Being Broke Doesn't Always Mean Being Poor
When Peter and John went to the temple (Acts 3) to pray, they ran
into a man who had been crippled since his birth. Every day his
friends carried him to the temple gate so he could ask alms or beg
from the people as they entered. When he saw the two apostles about
to go in, he asked them for a hand out.
Now Peter and John were no doubt generous men, but they happened
at the time to be broke. Even though they were fishermen by trade,
they were now preachers and didn't make very much. They did, however,
have something that was worth a far more than just a little spare
change. They knew the power of God to heal. As they fixed their eyes
on him and told him to look at them, they healed him in the name of
Jesus Christ. Taking him by the hand and lifting him up, strength
came to his bones and he walked for the first time in his life. The
beggar walked and leaped all the way into the temple praising God.
Many today are cripples too, even from birth. Not just physical
handicaps, but spiritually crippled. The only thing that they know
about the church is to come to the door for whatever handouts that
they can get. They spend their whole lives begging at the door but
never enter in.
The temptation is to write these people off as impossible to
reach. We want to just give them a few bucks and a sandwich, hoping
that they will move on and still we can feel that we have helped. We
forget that God doesn't require us to be middle-class to be saved.

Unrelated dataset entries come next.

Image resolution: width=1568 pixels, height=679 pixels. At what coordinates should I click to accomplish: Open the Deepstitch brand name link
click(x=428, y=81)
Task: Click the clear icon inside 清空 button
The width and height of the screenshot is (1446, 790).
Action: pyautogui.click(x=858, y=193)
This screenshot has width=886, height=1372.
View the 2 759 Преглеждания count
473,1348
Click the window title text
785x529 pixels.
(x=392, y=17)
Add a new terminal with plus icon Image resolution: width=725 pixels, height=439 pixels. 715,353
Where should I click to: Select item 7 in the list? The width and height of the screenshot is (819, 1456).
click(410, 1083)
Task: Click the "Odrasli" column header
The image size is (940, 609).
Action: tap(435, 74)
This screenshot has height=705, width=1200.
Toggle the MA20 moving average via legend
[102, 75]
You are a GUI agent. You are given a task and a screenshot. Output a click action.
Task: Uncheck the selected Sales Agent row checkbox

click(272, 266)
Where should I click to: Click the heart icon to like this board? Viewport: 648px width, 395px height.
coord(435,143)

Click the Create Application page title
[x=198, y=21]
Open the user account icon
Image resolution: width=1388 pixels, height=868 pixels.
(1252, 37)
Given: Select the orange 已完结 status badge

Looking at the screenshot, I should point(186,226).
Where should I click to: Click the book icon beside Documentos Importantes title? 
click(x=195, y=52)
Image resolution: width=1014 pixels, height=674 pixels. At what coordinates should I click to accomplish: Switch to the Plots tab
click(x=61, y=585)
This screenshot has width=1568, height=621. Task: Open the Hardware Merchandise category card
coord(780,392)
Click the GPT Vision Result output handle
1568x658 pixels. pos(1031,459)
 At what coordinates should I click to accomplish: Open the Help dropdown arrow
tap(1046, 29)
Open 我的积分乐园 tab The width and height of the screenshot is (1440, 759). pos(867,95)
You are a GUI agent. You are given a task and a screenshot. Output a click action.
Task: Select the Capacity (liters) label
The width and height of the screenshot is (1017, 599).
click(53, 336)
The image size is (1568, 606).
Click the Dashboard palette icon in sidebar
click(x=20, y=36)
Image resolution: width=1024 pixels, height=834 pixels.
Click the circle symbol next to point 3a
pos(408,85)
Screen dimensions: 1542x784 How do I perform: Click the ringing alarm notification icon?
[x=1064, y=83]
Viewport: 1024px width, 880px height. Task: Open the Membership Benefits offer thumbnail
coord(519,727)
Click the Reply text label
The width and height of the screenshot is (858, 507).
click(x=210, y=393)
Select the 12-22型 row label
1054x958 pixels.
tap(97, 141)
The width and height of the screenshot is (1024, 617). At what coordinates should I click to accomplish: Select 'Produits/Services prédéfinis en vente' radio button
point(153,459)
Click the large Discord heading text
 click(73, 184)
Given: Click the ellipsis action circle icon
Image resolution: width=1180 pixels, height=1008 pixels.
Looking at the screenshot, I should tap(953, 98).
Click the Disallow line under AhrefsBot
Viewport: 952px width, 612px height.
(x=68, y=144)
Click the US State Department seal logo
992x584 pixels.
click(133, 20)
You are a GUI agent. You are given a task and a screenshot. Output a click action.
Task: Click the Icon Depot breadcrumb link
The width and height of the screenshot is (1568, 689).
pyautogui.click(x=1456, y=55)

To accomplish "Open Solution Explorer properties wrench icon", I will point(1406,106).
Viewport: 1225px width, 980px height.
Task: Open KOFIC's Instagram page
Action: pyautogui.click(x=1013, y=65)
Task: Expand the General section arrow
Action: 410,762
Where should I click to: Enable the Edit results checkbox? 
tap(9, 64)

There is no such thing as an impossible case to Jesus. Jesus said
that He died for the ungodly.
When I first came to the Lord in the early 70's in Denver, the
Jesus Freak revival was still going strong. I was privileged to meet
quite a number of hippies who had come to know Jesus as their Lord and
Savior. They came to church with cut-off jeans and were often
barefoot. If there was no place to sit, they didn't mind sitting on
the floor. Many had not yet cut their long hair or shaved shaggy
beards. Their love, however, for Jesus was beautiful. They were
quick to witness to anyone who would listen and if you didn't hold
your arm out, they would hug you before you knew what was happening.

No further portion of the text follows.